CNBC’s Jim Cramer on Tuesday said that in order to steer through today’s economic volatility, investors need to pay attention to three central things that are artificially driving the market crazy.
Cramer said that the market’s instability is a product of circular investment reasoning, trades based disproportionately on the macro environment, and misunderstood earnings reports.
He pointed to health stocks that went up earlier Tuesday and then suddenly, for no visible reason, shot down. Companies like Merck, Johnson & Johnson, United Health, and others saw broad selloffs despite initial upswings. Instead of judging these companies based on their current health, Cramer said their stocks plunged “purely because they’ve been down. Well, there you go, that’s total circular reasoning.”

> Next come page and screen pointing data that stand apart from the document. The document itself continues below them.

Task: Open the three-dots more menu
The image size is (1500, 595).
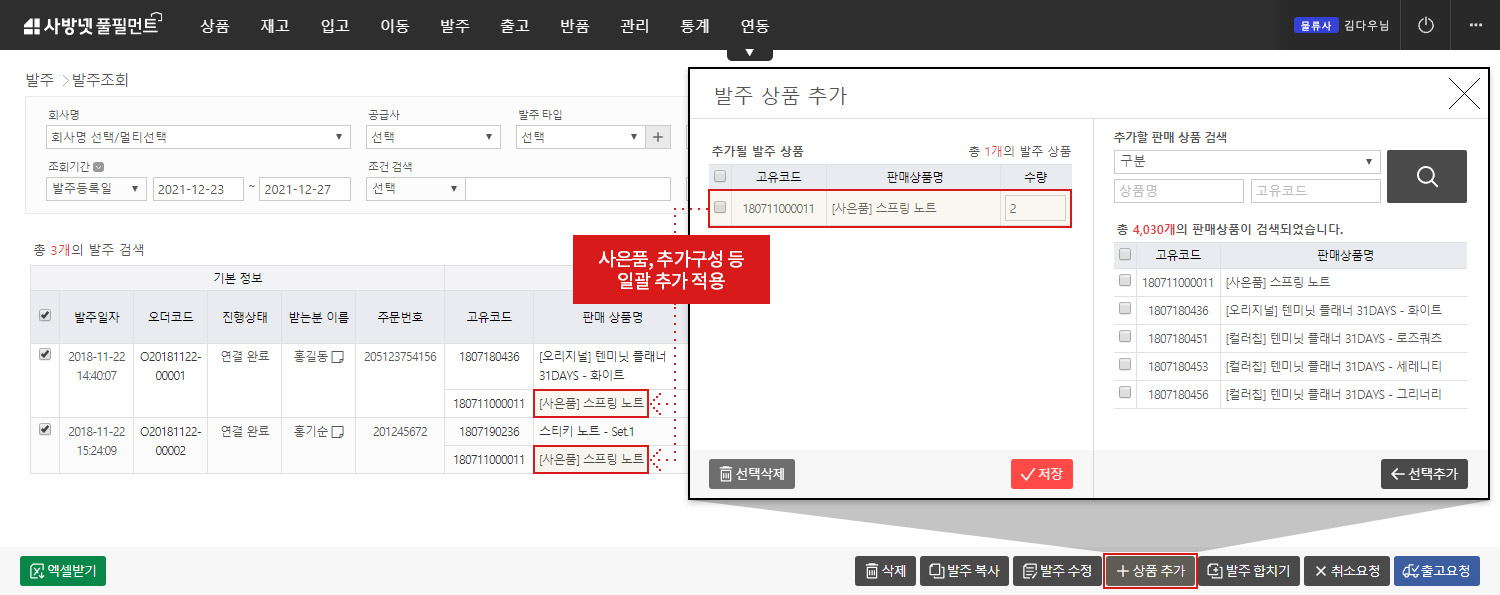Action: (x=1475, y=25)
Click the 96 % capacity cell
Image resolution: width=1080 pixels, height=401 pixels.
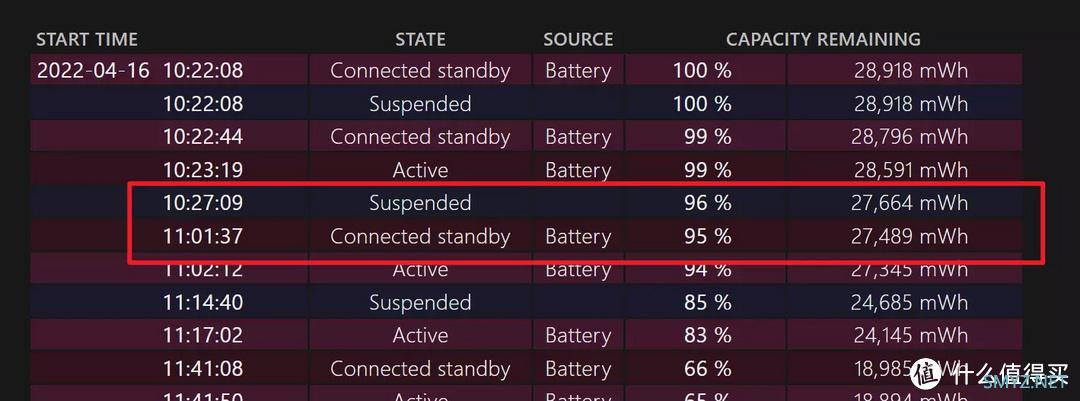(x=707, y=203)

Cramer also noted that the market is out of whack because stocks are being used as “macroeconomic pawns” rather than getting judged on their individual merit. For example, tech stocks have been sensitive to the volatile bond market. As rates go up, investors assume that growth stocks like tech have less earning potential so tech goes down.
“I find this kind of action repugnant because it has nothing to do with what’s really happening at individual companies,” said Cramer.

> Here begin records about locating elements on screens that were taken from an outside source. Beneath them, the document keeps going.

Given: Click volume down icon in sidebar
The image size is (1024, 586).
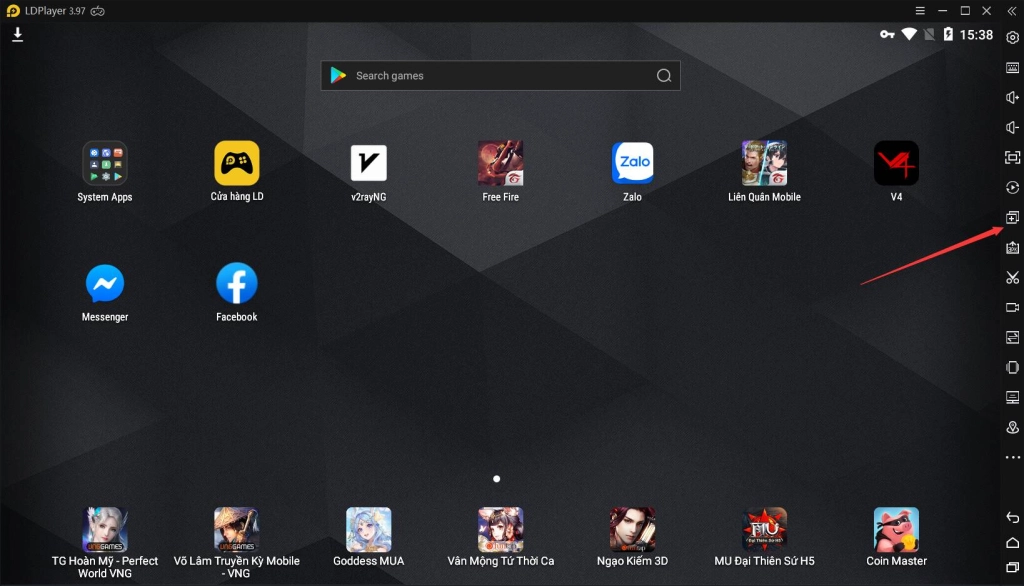Looking at the screenshot, I should coord(1012,128).

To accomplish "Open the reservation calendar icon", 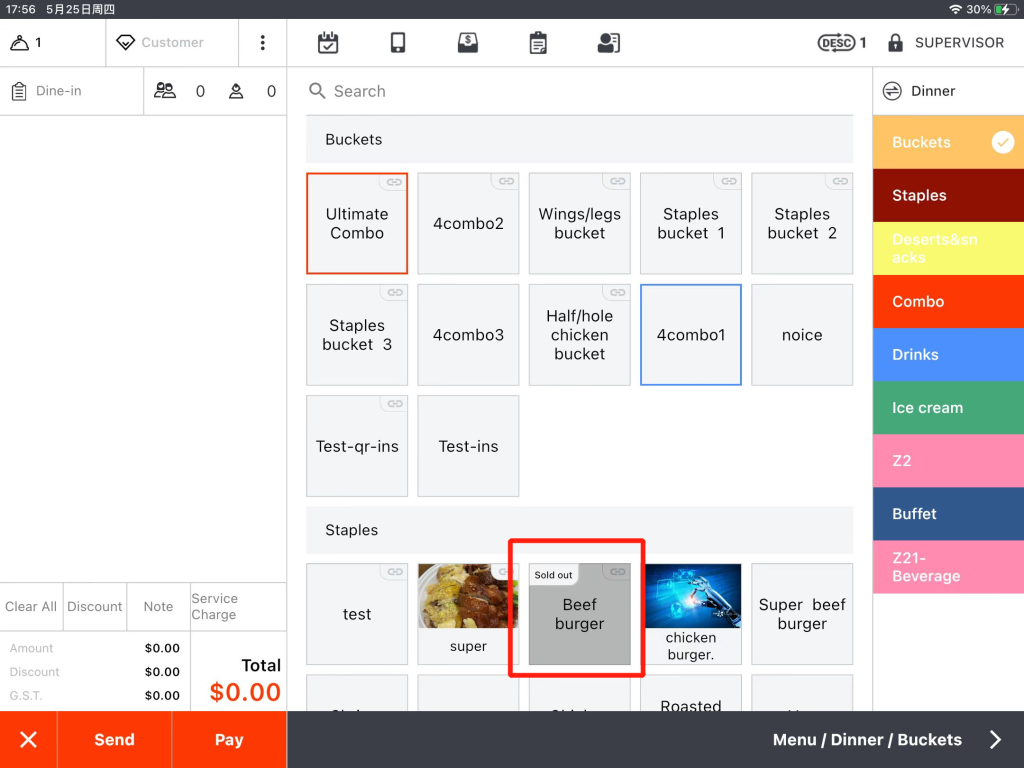I will pyautogui.click(x=328, y=43).
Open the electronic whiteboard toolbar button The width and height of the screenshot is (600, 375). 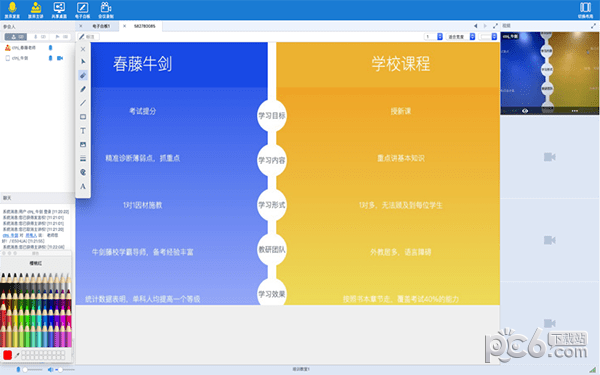pyautogui.click(x=82, y=10)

Finally, Cramer blames the market chaos on misinterpretations of company earnings. Target, for instance, reported a strong quarter on Tuesday, but saw a baseless dip in shares because investors were not trading based on the correct metrics, Cramer explained.
To make the market make sense, Cramer said we need the following:
- Fund managers who “know what they are doing.”
- Investors who trade on the company’s actual performance, not just macroeconomic dynamics.
- Investments made on accurate analysis of earnings reports, not just the initial reaction.
In the meantime Cramer’s advice to investors: “Put your emotions to the side and try to make reasonable decisions about individual stocks without letting the irrational action infuriate you.”